Let's now proceed with the algebraic calculations:
$$ \Delta = 4\beta^2 - 4\alpha \gamma \leq 0 $$
$$ 4\beta^2 \leq 4\alpha \gamma $$
Dividing both sides by 4, we get:
$$ \beta^2 \leq \alpha \gamma $$
Recalling that \( \beta = (v_1, v_2) \), \( \alpha = |v_2|^2 \), and \( \gamma = |v_1|^2 \), the last expression can be rewritten as:
$$ (v_1, v_2)^2 \leq |v_1|^2 |v_2|^2 $$
$$ \sqrt{ (v_1, v_2)^2 } \leq \sqrt{ |v_1|^2 |v_2|^2 } $$
$$ \sqrt{ (v_1, v_2)^2 } \leq |v_1| |v_2| $$
Knowing that the square root of a squared number is always non-negative \( \sqrt{n^2} = |n| \), we obtain the Cauchy-Schwarz inequality.

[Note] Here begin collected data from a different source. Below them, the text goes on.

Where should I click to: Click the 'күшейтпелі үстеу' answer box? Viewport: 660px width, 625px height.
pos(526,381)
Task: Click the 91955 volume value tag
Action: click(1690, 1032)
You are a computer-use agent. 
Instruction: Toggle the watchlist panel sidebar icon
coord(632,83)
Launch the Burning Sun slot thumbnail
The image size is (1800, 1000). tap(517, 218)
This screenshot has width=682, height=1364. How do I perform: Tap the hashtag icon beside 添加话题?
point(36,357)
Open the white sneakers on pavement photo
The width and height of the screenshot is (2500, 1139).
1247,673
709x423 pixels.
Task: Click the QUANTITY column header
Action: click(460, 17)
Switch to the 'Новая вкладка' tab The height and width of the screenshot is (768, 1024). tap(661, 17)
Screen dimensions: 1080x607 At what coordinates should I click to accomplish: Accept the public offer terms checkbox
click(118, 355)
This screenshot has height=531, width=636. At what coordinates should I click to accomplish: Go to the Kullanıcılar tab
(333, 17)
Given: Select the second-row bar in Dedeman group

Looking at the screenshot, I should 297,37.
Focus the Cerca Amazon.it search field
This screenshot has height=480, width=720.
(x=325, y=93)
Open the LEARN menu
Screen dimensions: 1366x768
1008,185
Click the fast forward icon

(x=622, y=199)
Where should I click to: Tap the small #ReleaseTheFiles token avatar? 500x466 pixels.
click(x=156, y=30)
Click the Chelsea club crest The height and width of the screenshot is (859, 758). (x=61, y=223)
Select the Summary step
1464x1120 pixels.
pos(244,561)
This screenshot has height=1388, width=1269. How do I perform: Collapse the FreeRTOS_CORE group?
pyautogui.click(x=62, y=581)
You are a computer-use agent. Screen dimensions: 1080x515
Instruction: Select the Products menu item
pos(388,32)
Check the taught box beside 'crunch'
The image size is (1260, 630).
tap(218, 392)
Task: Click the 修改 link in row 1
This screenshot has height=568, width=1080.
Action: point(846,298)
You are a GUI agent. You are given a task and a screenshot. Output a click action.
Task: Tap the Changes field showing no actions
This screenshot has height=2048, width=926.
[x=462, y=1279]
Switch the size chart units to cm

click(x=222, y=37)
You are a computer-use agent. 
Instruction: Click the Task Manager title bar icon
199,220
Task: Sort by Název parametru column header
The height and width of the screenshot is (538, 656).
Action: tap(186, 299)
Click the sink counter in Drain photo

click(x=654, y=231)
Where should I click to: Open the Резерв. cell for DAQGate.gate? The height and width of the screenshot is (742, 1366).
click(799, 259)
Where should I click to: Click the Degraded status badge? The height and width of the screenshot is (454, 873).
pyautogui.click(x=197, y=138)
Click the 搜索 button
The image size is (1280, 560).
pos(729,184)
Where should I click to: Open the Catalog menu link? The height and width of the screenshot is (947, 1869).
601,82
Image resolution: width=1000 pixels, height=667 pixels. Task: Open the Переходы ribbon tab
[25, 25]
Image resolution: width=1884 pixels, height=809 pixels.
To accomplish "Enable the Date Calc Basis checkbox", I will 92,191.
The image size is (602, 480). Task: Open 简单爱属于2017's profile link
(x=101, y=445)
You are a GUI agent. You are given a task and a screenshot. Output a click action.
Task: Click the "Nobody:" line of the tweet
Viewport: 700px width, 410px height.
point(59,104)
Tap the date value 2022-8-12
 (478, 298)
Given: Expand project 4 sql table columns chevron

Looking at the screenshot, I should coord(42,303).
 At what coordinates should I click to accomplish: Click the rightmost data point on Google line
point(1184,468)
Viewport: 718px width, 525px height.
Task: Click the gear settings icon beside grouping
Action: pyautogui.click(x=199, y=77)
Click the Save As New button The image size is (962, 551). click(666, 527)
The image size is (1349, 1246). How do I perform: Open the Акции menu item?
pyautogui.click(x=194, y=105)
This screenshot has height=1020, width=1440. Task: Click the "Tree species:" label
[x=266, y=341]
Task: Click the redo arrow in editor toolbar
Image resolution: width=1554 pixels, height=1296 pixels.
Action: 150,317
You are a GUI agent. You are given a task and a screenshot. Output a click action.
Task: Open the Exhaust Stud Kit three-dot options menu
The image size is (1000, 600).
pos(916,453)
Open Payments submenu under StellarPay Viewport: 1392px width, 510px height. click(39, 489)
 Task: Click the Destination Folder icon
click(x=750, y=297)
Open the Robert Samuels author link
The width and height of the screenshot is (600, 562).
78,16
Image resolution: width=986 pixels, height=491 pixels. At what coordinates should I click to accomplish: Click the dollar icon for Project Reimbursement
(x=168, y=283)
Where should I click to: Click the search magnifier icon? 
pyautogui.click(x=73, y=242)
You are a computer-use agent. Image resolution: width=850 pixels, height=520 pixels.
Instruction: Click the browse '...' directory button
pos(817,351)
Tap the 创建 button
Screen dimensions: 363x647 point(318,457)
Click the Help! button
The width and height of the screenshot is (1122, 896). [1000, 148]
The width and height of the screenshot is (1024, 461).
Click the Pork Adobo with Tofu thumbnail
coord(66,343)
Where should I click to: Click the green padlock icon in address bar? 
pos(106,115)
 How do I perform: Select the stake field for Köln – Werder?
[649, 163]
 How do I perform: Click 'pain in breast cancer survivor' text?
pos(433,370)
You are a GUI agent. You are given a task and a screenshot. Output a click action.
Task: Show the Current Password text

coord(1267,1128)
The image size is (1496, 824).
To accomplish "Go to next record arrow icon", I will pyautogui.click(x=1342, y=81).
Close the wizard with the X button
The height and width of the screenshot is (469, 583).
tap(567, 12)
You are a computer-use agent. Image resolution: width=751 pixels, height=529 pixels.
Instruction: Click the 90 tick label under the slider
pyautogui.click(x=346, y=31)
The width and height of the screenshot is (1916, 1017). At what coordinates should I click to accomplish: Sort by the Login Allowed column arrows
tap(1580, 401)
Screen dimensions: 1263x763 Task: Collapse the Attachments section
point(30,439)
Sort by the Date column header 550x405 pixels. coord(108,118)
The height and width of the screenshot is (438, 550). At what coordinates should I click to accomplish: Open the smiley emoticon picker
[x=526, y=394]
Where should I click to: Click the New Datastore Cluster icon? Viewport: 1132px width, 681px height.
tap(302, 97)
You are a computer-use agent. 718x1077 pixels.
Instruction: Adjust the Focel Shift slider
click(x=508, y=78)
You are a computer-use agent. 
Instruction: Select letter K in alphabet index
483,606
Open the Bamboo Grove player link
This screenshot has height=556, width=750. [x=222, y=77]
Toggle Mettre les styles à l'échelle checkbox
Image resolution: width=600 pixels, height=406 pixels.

$$ |(v_1, v_2)| \leq |v_1| |v_2| $$
This proof relies on the fact that the discriminant of a quadratic polynomial must be non-positive to ensure that the polynomial remains non-negative at all points.
This condition is sufficient to conclude that the Cauchy-Schwarz inequality holds in \( \mathbb{R}^2 \).
And so on.